Native components, driven entirely by tokens. A working Jetpack Compose prototype renders 30 components that re-skin into 5 completely different brands at runtime by swapping a single parameter. No component code changes.
A production web library. Built on accessible primitives (React Aria approach) and styled with Tailwind — @rekanesia/ui, a React component library with ~37 components, published and installable like any real package.
SKILLS.md — documentation an AI can actually follow. Structured so that when an LLM builds with Rekanesia, it produces consistent, on-system output instead of guesses.
v4 is the bet that the next decade of UI gets assembled by humans and machines — and that whoever owns the source of truth owns the consistency.
What I actually learned
The most valuable thing Rekanesia gave me wasn't a component library. It was a way of thinking.

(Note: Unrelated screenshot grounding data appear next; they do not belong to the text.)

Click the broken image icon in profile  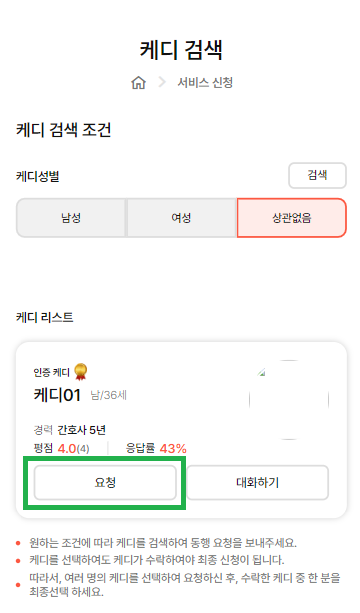261,372
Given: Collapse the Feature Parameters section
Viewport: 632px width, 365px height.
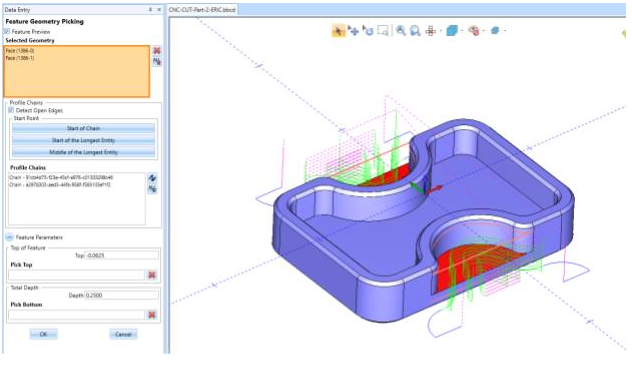Looking at the screenshot, I should point(10,237).
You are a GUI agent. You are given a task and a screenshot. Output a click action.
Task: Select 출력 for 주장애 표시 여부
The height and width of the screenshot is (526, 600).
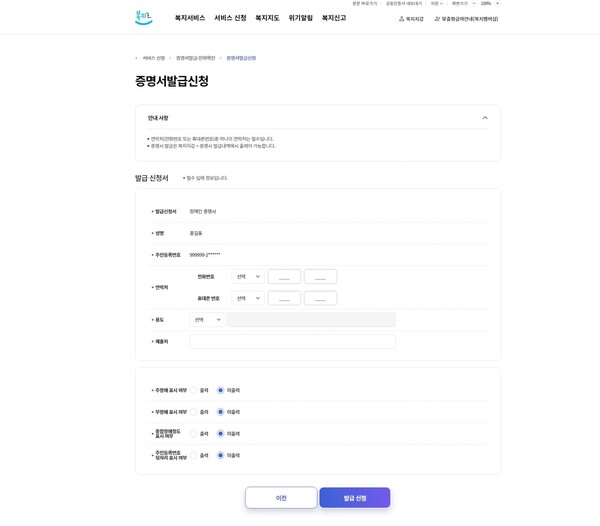194,390
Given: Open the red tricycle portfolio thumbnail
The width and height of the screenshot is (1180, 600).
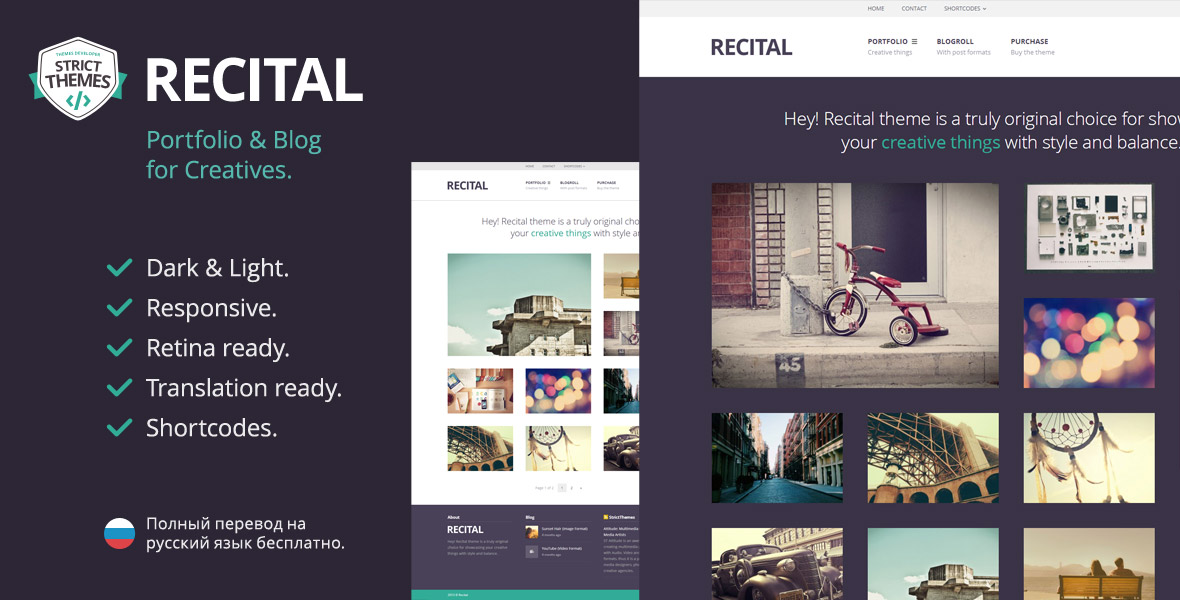Looking at the screenshot, I should click(x=855, y=285).
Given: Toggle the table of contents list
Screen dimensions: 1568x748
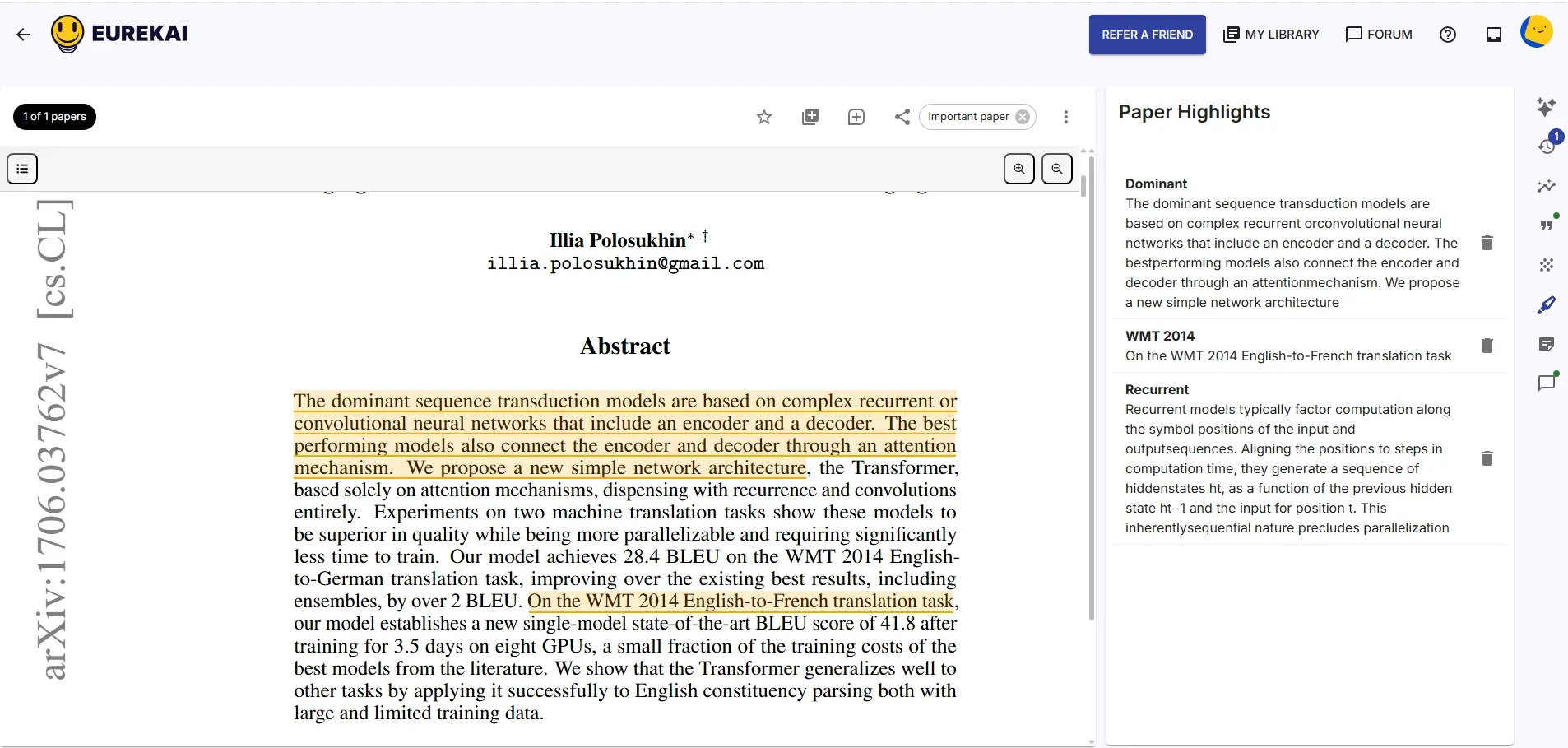Looking at the screenshot, I should 22,169.
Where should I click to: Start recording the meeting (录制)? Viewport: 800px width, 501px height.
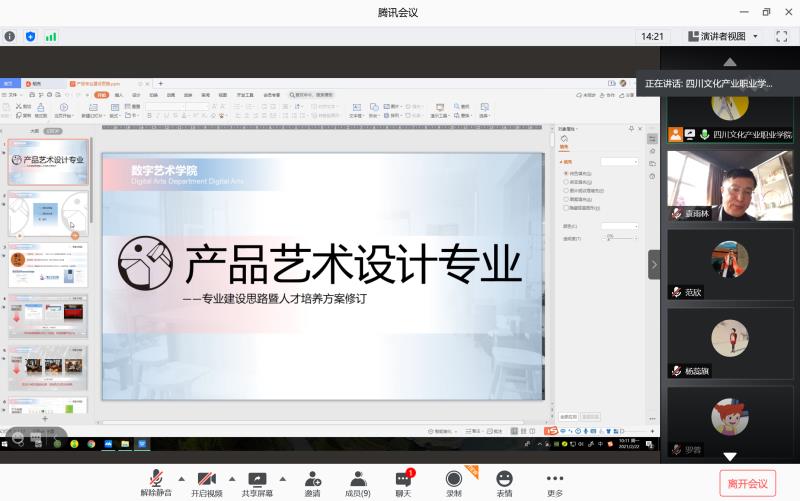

Working through design tokens — naming, layering, versioning, making sure the smallest unit is correct so the largest structure can hold — quietly rewired how I approach everything with structure. Systems thinking stopped being a design skill and became how I work.

The short version
I took a product buckling under its own success and turned it into a system that turns chaos into a property you can toggle. When a national program demanded a full rebrand in a week, the system answered in two days. When new products needed to exist, the system spun them up.
One source of truth. Many brands. No rebuilds.
Acknowledgements: @taufik (brand color definition and asset vectorization during the iPubers rebrand) and @hilal (design-token pipeline research).